Lockdowns and less severe restrictions on individual mobility have been part of the attempt to break the chain. The adverse effects of lockdown are, however, so significant as to make its duration a matter of critical interest. This requires knowing how the dynamics of an outbreak relate to the health risk of the population.
Big data was used here to overcome the limitations caused by inaccurate and limited testing. The researchers attempted to build on earlier studies that showed a preponderance of type A among COVID-19 cases. The results confirm an association between the number of cases and deaths due to COVID-19, and the proportion of type A blood in the whole population, and a negative linkage between cases/deaths and type B blood.
The findings show that except for the number of cases at the beginning of the exponential phase and the reproductive number, all measured parameters were significantly higher in the populations with a higher proportion of type A blood.
The researchers sum up: “People with blood group A are therefore more susceptible to COCID-19 infection, and their case fatality rate is higher.”
It may be that the attachment of the SARS-CoV-2 S protein to the host cell receptor, the angiotensin-converting enzyme 2 (ACE2), is affected by the blood type, perhaps because type A people express the receptor at higher levels.
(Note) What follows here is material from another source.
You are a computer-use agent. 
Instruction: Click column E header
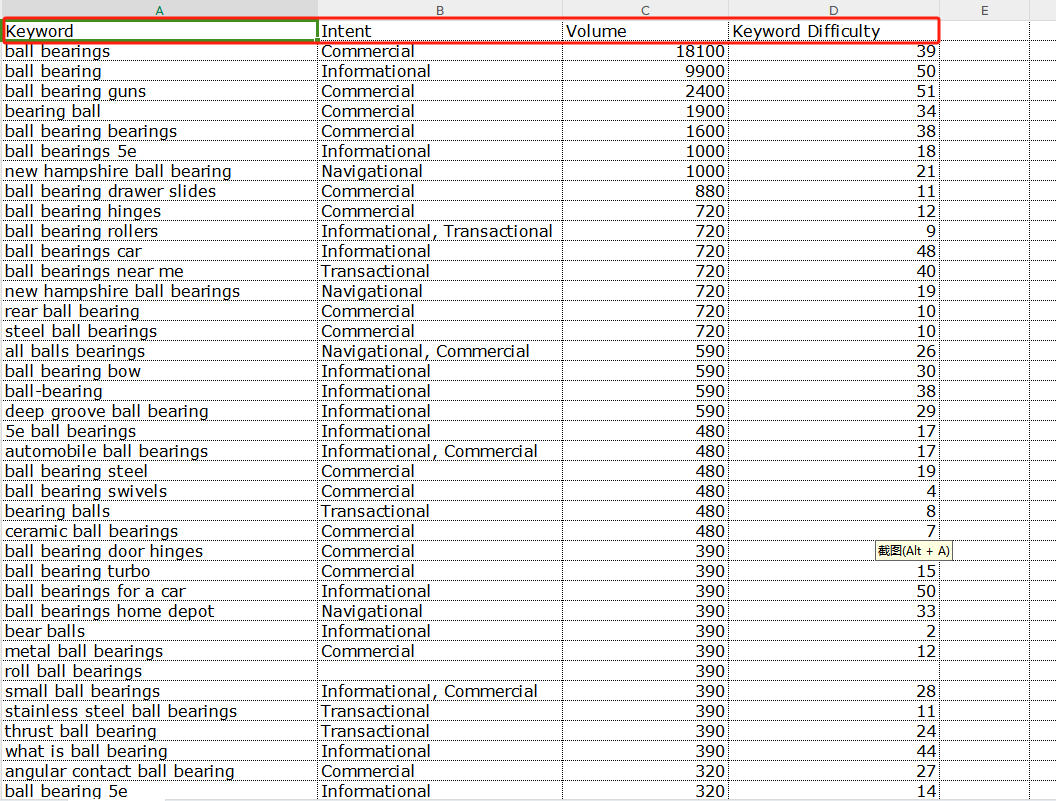984,10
More research will be needed to understand how the blood type contributes to infection number and severity.
Unpublished research by the same team also shows that the life expectancy of the population and the healthcare expenditure is also linked to the number of cases, which confirms earlier research showing a higher vulnerability to infection among older people, but not with healthcare expenditure.
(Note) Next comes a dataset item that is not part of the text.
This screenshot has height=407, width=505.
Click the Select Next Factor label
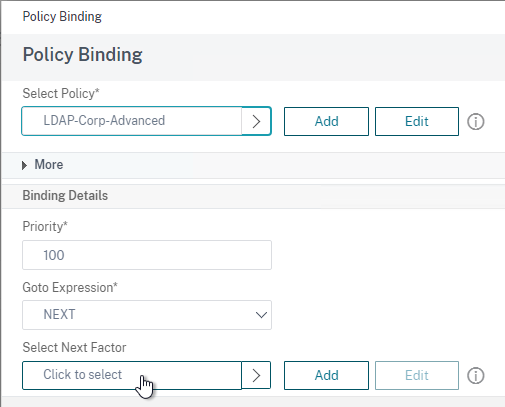tap(74, 347)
Countries with lower proportions of individuals with type A blood have a lower income and healthcare resources, overall, which could drop still lower in the event of a lockdown.
The study concludes, therefore, “It might be reasonable for these countries to make slower or later strict measures owing to the lower epidemic dynamics of COVID-19 infection, whereas for those countries where the people with a higher proportion of blood type A the strict measure to combat the COVID -19 infection ought to be more active and earlier.”
medRxiv publishes preliminary scientific reports that are not peer-reviewed and, therefore, should not be regarded as conclusive, guide clinical practice/health-related behavior, or treated as established information.